▸ **Requirement**
Resize the part of the listing starting at the line containing "Task: Click info icon beside 原研机构" and ending at the end of the listing. Write those lines out again, requests included, with every number in the answers (the click coordinates and any width and height values) multiplied by 0.5 and rounded to whole numbers, halves rounded up.

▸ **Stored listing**

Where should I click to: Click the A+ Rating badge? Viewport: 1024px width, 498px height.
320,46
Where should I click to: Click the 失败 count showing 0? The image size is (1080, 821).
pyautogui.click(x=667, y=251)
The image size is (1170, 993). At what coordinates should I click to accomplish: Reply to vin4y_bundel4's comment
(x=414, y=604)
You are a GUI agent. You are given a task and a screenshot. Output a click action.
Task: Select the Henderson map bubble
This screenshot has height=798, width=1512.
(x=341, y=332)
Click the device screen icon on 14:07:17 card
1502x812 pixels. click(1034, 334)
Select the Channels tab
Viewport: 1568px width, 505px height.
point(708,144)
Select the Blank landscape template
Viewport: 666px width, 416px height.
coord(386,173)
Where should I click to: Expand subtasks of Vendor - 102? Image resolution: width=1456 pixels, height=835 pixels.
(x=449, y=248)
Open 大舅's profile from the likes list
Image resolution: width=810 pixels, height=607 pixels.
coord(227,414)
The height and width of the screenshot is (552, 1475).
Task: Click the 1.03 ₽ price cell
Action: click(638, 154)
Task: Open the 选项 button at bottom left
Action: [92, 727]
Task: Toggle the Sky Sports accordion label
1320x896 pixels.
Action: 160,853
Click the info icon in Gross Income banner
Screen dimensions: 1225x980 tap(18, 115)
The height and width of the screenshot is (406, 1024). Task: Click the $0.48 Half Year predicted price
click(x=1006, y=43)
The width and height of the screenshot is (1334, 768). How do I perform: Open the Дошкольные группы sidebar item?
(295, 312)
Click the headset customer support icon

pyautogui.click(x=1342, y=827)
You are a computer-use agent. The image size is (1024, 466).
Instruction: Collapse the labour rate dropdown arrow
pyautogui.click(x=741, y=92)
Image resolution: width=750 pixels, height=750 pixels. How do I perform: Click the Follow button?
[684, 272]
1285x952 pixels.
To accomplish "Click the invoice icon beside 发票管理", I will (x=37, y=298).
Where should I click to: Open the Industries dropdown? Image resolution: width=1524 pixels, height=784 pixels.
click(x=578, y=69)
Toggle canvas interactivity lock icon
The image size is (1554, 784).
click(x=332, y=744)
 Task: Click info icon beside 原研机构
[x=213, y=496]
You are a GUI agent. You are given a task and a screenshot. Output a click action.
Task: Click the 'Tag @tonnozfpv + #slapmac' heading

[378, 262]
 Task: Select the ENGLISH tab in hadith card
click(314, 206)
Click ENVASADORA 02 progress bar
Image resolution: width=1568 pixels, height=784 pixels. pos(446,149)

▸ **Expected answer**
 Task: Click info icon beside 原研机构
[x=107, y=248]
You are a GUI agent. You are given a task and a screenshot. Output a click action.
Task: Click the 'Tag @tonnozfpv + #slapmac' heading

[189, 131]
 Task: Select the ENGLISH tab in hadith card
click(157, 103)
Click ENVASADORA 02 progress bar
Image resolution: width=784 pixels, height=392 pixels. pos(223,75)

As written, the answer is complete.